I think people reason as follows:

They figure that there is a 50% chance of being on Vulcan.

They then look at the following statement: "If you are on Vulcan, then you are on the mountain" and redistribute all of the Vulcan probability to the Vulcan Mountain. The mistake is not realising that the constraint of 50% chance of being on Vulcan only applies at the start and isn't necessarily maintained. But this feels weird because the statement seems to be limiting its scope to Vulcan; or at least until you start looking at the counterfactual.

This. The phrasing "if you are on Vulcan, then you are on the mountain" *sounds* like it should be orthogonal to, and therefore gives no new information on and cannot affect the probability of, your being on Vulcan.

This is quite false, as can be shown easily by the statement "if you are on Vulcan, then false". But it is a line of reasoning I can see being tempting.

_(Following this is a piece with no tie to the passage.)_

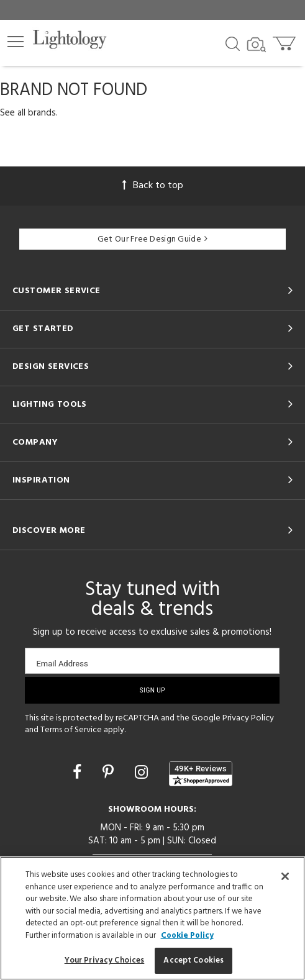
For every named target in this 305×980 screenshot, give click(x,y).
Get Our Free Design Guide (152, 239)
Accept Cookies (193, 960)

1/2 is a reasonable answer because it was decided by a coinflip, and no new information has been given. For some possible behaviors of the guard, this is true - say "the guard flipped a coin, and made a statement about vulcan or earth based on that coin". For other possible behaviors ("the guard equiprobably picked one of the three non-true options to eliminate"), information _WAS_ revealed, by the unequal planetary weighting of possible guard statements. For still different others ("the guard eliminates the vulcan desert if you are elsewhere, and says nothing if you are there"), the information revelation is also in the distribution of making a statement or not.

I have no clue how a prisoner can distinguish between these guard-information mechanisms. Intentionally ambiguous situations are ambiguous, I guess.

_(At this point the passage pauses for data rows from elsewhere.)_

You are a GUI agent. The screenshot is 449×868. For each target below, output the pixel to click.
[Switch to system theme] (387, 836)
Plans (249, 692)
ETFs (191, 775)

Side-question: , was there a lesson or point to the less-direct phrasing of "if you are on Vulcan, you're in the mountain"? It's exactly equivalent but harder to read (for me) than "you are not in the Vulcan desert". Was this part of your intent to induce 1/2 as the instinctive answer, or just an accident of storytell

It was intended to push you towards the 1/2 answer. If I wrote: you are not in the Vulcan desert" many people would immediately reason that I've eliminated 1/4 possibilities leaving 3 left for a 1/3 chance. With the current formulation, many people won't even realise that they are equivalent.